How can you even write this? "SpaceX turned a profix. Most of it's income is from Starlink".

Yes, that obviously means it's not investor cash, that it's real profit, right? Entirely reasonable view, that. In Europe this is called a "carousel" (named after the old French merry-go-rounds) and it's almost always a form of fraud.

The reason this is often fraud is that they pay each other in fake, but not fake according to accounting rules, money. Lots of things are money "equivalents" in accounting. Loans given out. Shares. Letters of credit. Goodwill. Etc. The way you implement this fraud is that you make SpaceX buy something expensive from Starlink and vice-versa. Then you pay this with anything that is not money (e.g. shares, loan, delays on payments due, ...), that have been freshly printed by the company. Now, by accounting rules, the value of both companies has gone up by (if you do it right) twice the value of the zero-dollar exchange. This is what's going on with companies when their income/revenue is high ... and "somehow" their cashflow is low (both companies publish their income/revenue ... but hide their cashflow statements. "I wonder why")

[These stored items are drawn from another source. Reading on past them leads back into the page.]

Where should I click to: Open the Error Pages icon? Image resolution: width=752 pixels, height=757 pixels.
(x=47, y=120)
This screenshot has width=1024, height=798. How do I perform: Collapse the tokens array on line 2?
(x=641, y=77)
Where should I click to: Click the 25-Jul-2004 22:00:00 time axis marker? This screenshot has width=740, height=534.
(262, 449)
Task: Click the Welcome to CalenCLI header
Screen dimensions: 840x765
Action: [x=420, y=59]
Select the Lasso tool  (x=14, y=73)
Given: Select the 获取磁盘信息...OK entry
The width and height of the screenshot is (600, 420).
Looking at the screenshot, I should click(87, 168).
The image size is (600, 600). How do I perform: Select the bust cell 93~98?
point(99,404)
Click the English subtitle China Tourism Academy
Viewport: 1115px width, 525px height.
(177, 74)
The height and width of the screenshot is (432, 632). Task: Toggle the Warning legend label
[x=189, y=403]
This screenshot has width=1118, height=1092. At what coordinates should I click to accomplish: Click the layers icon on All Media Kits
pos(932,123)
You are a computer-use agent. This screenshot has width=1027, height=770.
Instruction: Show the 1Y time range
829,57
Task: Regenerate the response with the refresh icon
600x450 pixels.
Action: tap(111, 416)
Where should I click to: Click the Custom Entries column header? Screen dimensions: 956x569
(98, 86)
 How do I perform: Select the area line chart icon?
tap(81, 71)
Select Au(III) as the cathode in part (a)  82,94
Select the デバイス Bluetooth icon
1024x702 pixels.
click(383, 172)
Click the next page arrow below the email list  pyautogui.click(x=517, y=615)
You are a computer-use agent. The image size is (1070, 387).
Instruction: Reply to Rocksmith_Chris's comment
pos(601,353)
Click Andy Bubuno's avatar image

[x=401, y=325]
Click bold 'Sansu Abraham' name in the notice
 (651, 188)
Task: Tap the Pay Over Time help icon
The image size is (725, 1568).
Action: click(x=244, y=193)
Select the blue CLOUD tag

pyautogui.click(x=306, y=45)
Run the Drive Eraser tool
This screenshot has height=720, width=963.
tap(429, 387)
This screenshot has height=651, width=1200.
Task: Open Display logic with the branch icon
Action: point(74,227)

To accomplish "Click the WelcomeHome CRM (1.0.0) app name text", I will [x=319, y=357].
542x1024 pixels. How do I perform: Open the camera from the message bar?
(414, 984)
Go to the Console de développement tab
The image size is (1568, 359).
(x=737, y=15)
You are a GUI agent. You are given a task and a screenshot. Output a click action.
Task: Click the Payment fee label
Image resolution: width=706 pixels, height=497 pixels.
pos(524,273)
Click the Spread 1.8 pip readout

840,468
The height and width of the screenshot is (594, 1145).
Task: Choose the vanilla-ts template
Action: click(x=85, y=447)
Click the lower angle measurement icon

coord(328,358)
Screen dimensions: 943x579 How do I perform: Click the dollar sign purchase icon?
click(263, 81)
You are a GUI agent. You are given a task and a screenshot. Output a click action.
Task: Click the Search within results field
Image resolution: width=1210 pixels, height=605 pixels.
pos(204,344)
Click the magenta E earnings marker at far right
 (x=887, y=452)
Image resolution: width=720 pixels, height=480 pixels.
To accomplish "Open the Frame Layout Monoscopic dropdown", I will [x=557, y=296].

One of the ways to do this ... which for "some reason" we'll call the Amazon trick is to start 2 companies. Then get cashflow going between them. To illustrate let's buy a bakery. You split the bakery. One company is the store. One company actually bakes the goods to be sold. The relevant part of this is that it's exactly the same as before, except there's now (virtual) cashflow between the two companies. Initially, you buy a pie, the cash is immediately divided up between the store and the bakery. Then you load up the bakery AND the store with debt, by slowly increasing the terms of payment. Settlement-after-15-days. Then 30. Then 60. Then 90. Then 6 months. The key is that the cashflow gets going, and is assumed in accounting to extend into infinity. Now look at what happens. If the s series is what the store makes and p is what it pays to the bakery. Now look at the profits:

Initial monthly profit: s1 - p1, s2 - p2, s3 - p3, ...

Change to settlement at 30 after the first month.

Profit now: s1 - p1, s2, s3 - p2, s4 - p3, ...

So the second months REVENUE goes 100% into your pocket (it's not profit, it's used to buy shares from you, read on). Now change to 60 days. 90 days. 6 months.

Now do the same, but pay in shares of the bakery (while taking out bank loans). If you have cash flow you can do this for at least half a year's revenue (which you get on both sides of the equation if, like Musk, you own both companies, so you get a full year's REVENUE (not profit, revenue) in your pocket, free). And if you now sell the company with the "massive increase in profit" ... AND since the store has signed a contract to pay (and has ideally a long history of paying), it's very easy to get (ideally) investors, but also banks to cover this amount. Who do they buy the shares from? From you! And if you're truly desperate, like Musk, who is buying the shares of the store? The bakery! And who is buying the shares of the bakery? The store! If you look at how this happens, you will realize that it's near impossible for states or banks to stop this, and investors, frankly, don't even try.

And of course, this is totally not what happened with SpaceX and Starlink. Oh, and, obviously, there's reasons that Musk would never ever do this if SpaceX turned a profit (he'd be stealing from himself, essentially). Frauds, all frauds, are dependent on the original investor getting out, or in this case, on Musk selling shares. And, surprise, surprise, Musk has done this kind of split and he is selling shares like mad ...

Tesla is similar. If you take out government subsidies, Tesla is losing money hand over fist. That includes the Federal government buying "cybertrucks", which is such an incredibly bad idea on so many different levels.